Report each line of the data that contains the string "agent".

TASK INPUT
= = =
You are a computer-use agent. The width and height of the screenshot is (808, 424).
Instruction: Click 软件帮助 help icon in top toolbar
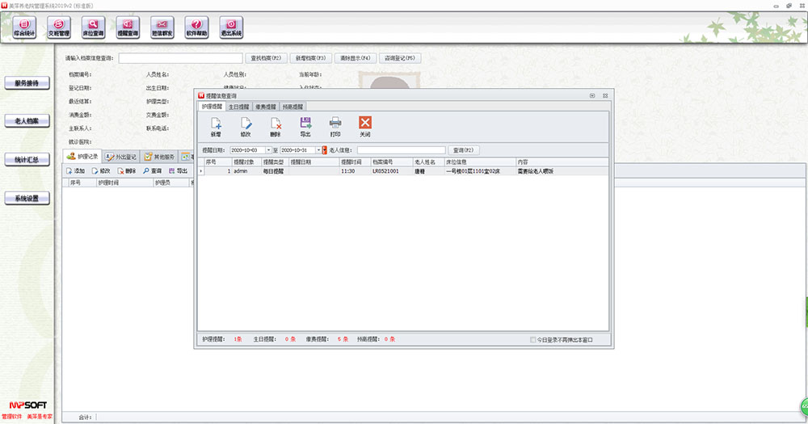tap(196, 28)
= = =
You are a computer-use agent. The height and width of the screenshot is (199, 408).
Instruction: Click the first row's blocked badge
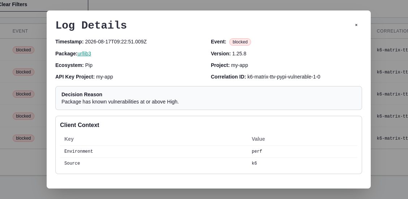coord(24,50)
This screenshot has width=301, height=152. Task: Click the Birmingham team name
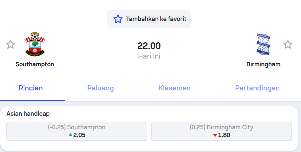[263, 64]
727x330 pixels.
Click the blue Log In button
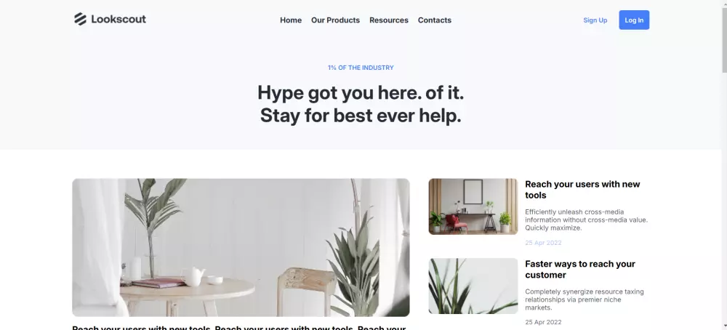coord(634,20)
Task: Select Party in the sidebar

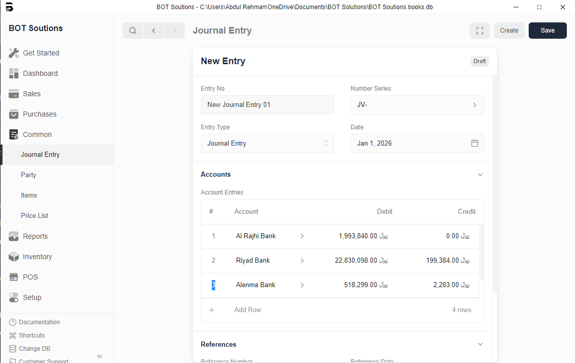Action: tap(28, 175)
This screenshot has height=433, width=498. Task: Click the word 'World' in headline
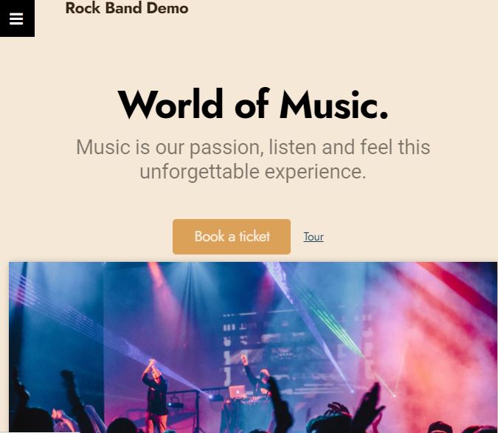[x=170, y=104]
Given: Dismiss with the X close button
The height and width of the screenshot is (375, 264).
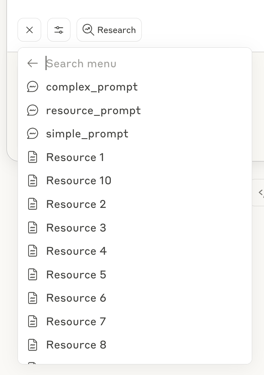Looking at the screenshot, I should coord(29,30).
= = =
PROBLEM SOLUTION
You are a computer-use agent. The width and height of the screenshot is (808, 424).
You are a computer-use agent. The height and width of the screenshot is (199, 408).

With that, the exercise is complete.